[Records for this exercise]

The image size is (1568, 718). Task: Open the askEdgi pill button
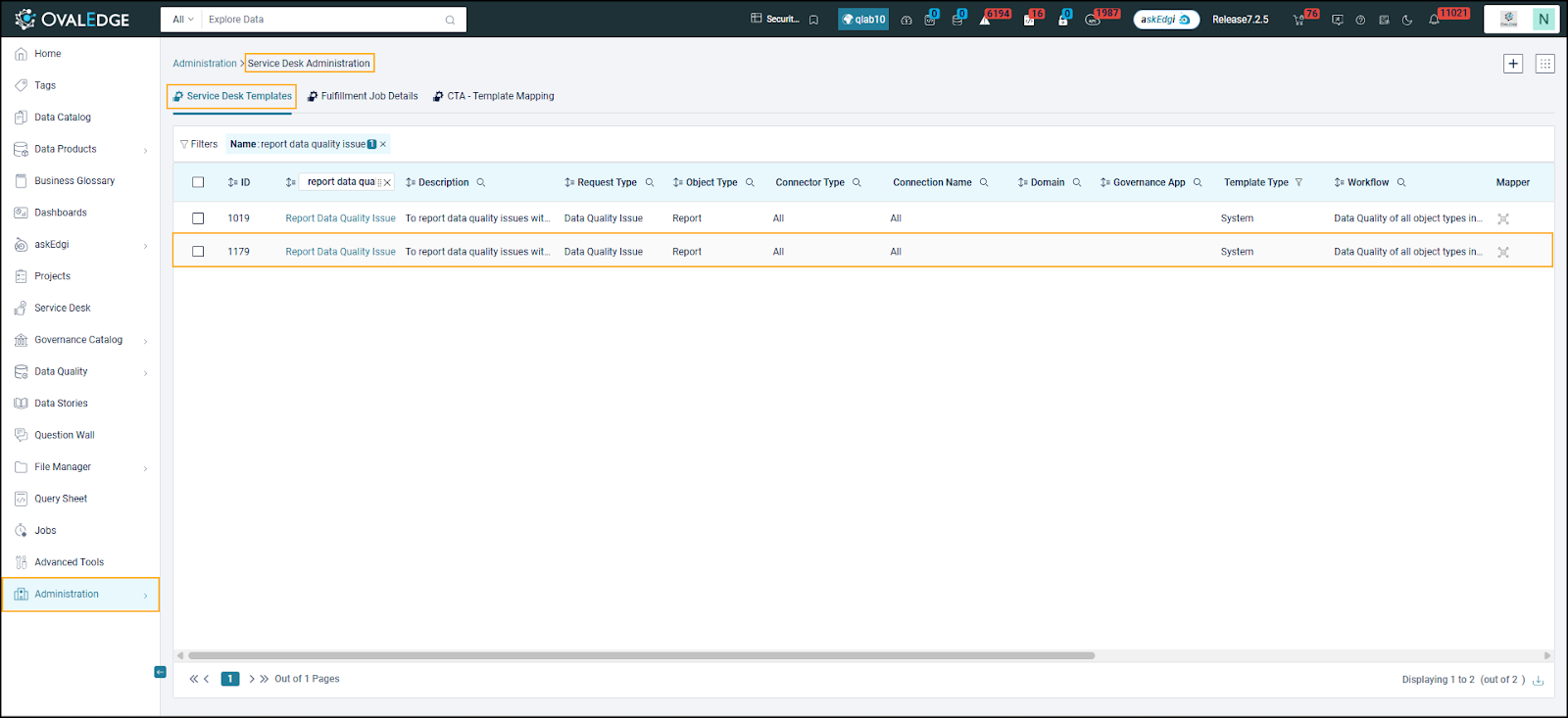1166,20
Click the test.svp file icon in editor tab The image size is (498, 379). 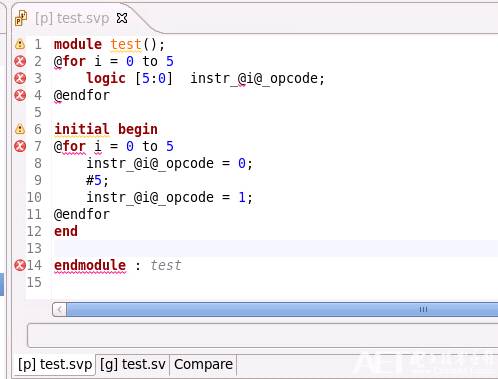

[/Records for this exercise]
[Records for this exercise]

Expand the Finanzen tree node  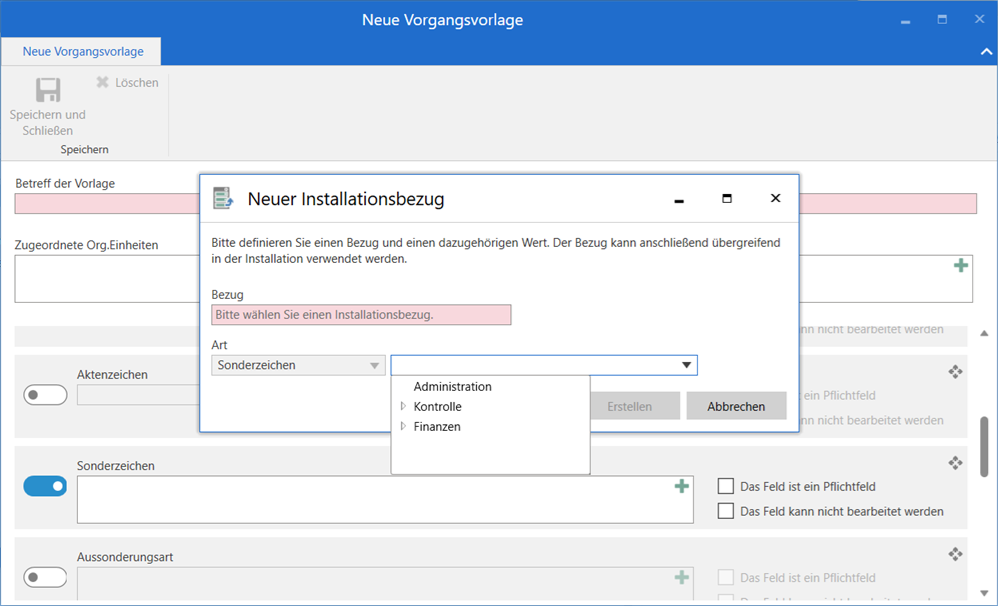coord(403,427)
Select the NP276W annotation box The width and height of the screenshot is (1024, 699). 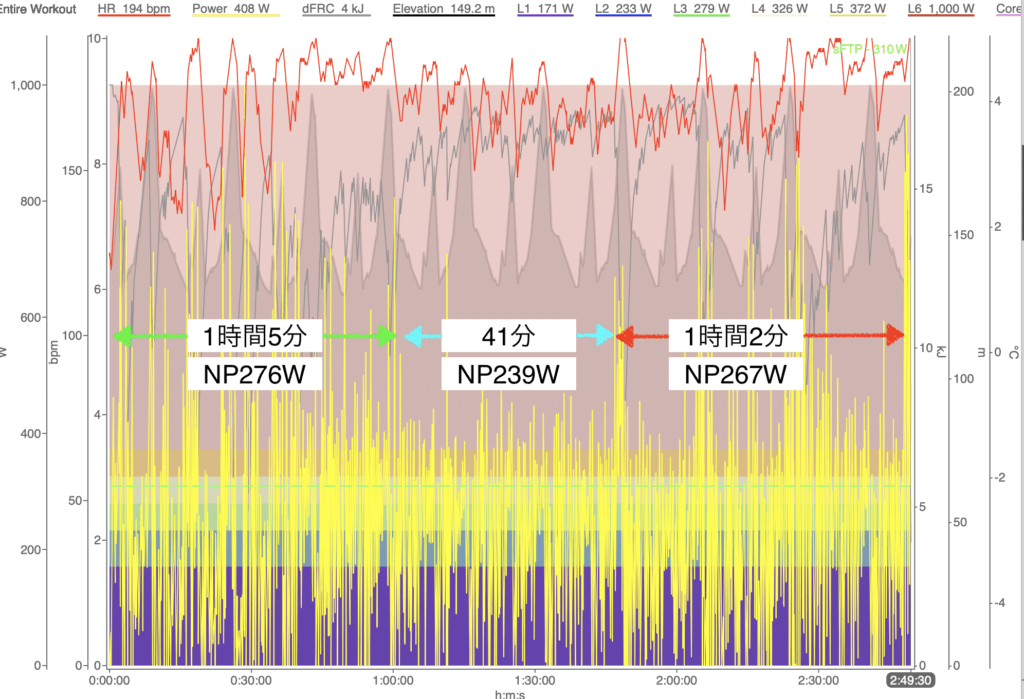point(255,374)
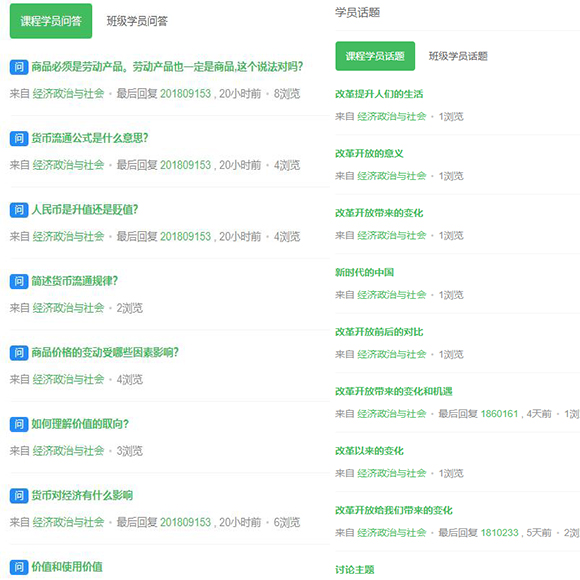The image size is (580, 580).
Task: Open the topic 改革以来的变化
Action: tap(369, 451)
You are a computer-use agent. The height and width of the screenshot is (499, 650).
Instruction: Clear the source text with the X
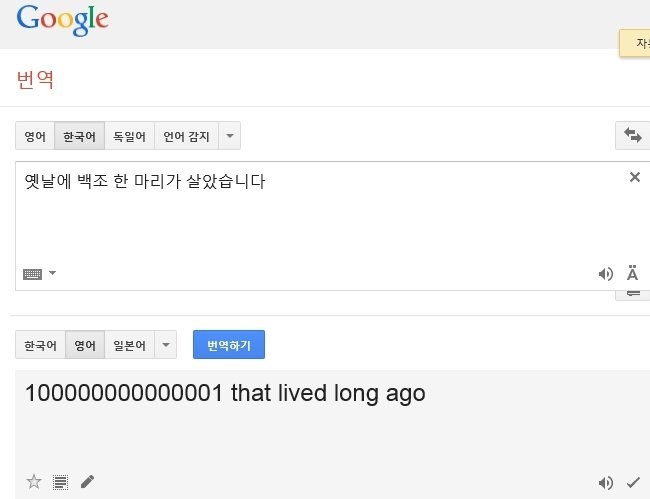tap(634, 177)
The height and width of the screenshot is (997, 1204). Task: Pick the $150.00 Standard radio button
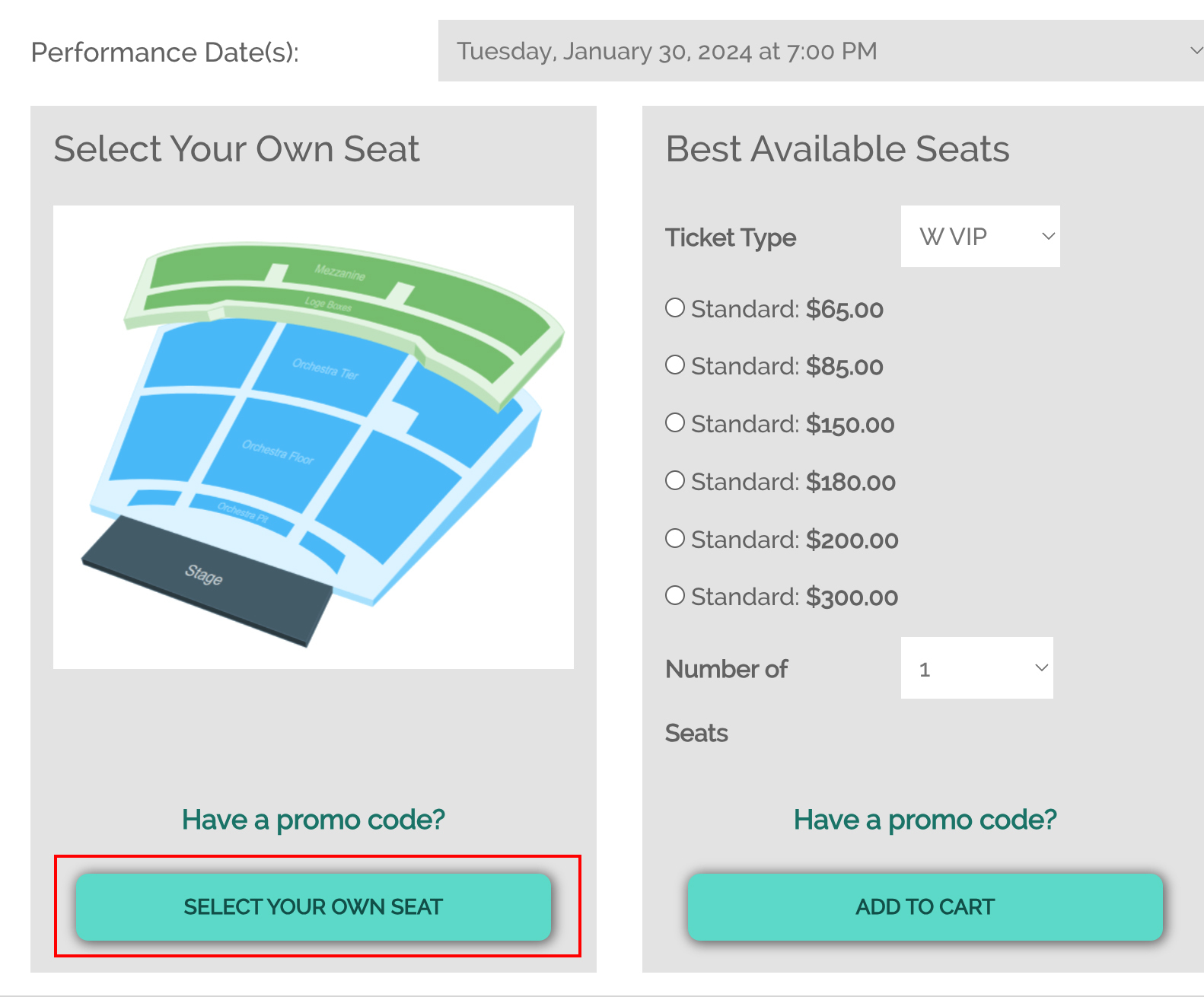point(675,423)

[/Records for this exercise]

### [What is required]
What you write must match the listing exactly, from the line with "The image size is (1568, 718)." up to and including the line with "Click the test.svp". Pictures stay out.

### [Response below]
The image size is (1568, 718). Task: Open the askEdgi pill button
1166,20
Click the test.svp file icon in editor tab The image size is (498, 379). 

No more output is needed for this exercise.